Effects of Silicon Application at Nano and Micro Scales on the Growth and Production of Potato Minitubers (Solanum tuberosum Var. Agria) under Three Soil Texture

Many experiments have shown that Silicon (Si) can reduce the effect of both biotic and abiotic stresses in plants caused by plant diseases, pest damage, salinity, drought, heavy metal toxicity, nutrient imbalance, water logging, high radiation, high temperature, wounding, and freezing. It has been indicated that silicon has a beneficial role in plant nutrition such as enhancement in absorbing nitrogen, phosphor, potassium and zinc. Beneficial results of silicon application on plant growth and physiology made farmers and researches to use silicon as a fertilizer. Silicon fertilizers are applied as slag, compost, rice straw, calcium and sodium silicates in both foliar and soil applications. Potato is not considered as a Si-accumulating but studies have implied that Si supply may alleviate damaging effects that result from drought and also reduce stem lodging and increase tuber yield  increased leaf area, specific leaf area, and pigment concentration (chlorophyll a and carotenoids) as well as photosynthesis and transpiration rates of well watered potato plants.

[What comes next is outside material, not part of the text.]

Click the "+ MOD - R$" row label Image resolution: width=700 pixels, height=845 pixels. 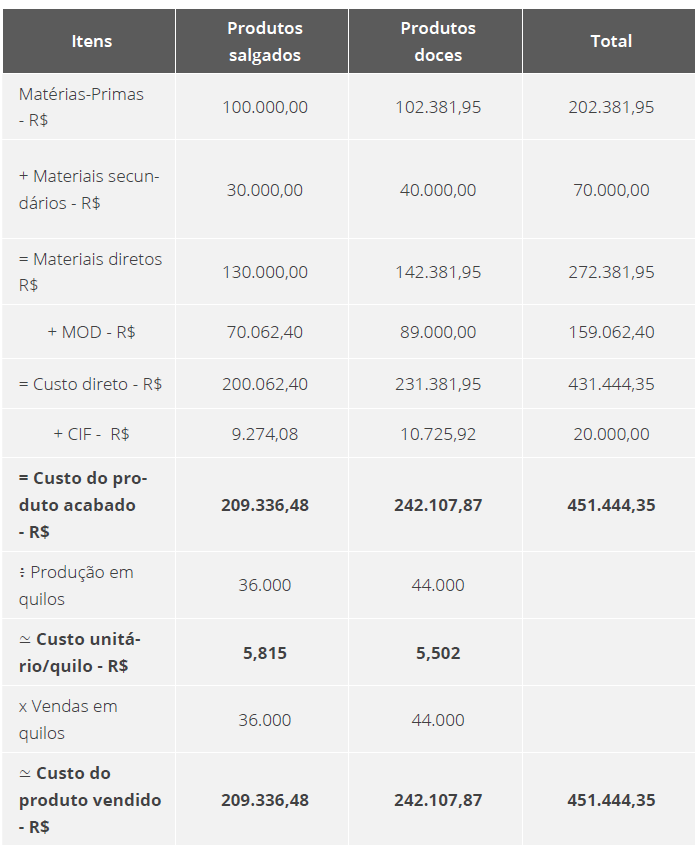pos(91,332)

This experiment was conducted as factorial based on completely randomized design with three replications, in department of agronomy, Ferdowsi university of Mashhad, Iran, in 2015. In this research, the effects of four different silicon compounds (Nano-silica, sodium silicate, hydrophilic Bentonite (Nano-clay), and Bentonite), in two concentrations (1000 ppm and 2000 ppm) on the growth characteristics of potato Minitubers (Solanum tuberosum Var. Agria) plants and production under three different soil texture (clay loam, loam and sandy loam), were investigated. In order to determine the best treatment in each soil, variance analysis was done along with cluster analysis, stepwise multi regression analysis and path analysis, and the results of all analysis were compared. Resultsand

Due to the lack of development of plants in clay loam soil, the comparison between treatments was done only in loam soils and sandy loam soils. The results showed that despite the lack of leaf and stem development in silicon treated plants, the Minituber characteristics improved compared to the control, which resulted in an increase in the ratio of Minituber dry weight to shoot dry weight. based on plant performance, Cluster analysis for loam soil categorized silicate treatments in 3 groups: first (control, Bentonite (2000 ppm), Nano-silica (2000 ppm)), second (Nano-clay (1000 ppm), Bentonite (1000 ppm), Nano-silica (1000 ppm)) and third (Nano-clay (1000 ppm), Sodium Silicate (1000 ppm), Sodium Silicate (2000 ppm)). In loam sand soil this grouping was in four groups: first (control, Bentonite (1000 ppm), Nano-clay (1000 ppm)), second (Nano-clay (2000 ppm), Nano-silica (2000 ppm), Nano-silica (1000 ppm)), third (Bentonite (2000 ppm), Sodium Silicate (2000 ppm)) and forth (Sodium Silicate (1000 ppm)). Path analysis showed in loam soil three traits (leaf dry weight, total plant Minituber volume, total plant Minituber dry weight) have the most direct and indirect effect on Minituber fresh weight (as potato yield. In loam sand soil four traits (mean Minituber diameter, leaf area, total plant Minituber volume, total plant Minituber dry weight) were indicated to have the most direct and indirect effect on Minituber fresh weight (as potato yield).

Investigating the effect of applying silicate treatments in different concentrations on Minituber wet weight (as Minituber yield) by cluster analysis and path analysis showed that in both soils, Bentonite (2000 ppm) had the most effect on traits responsible for Minituber wet weight changes.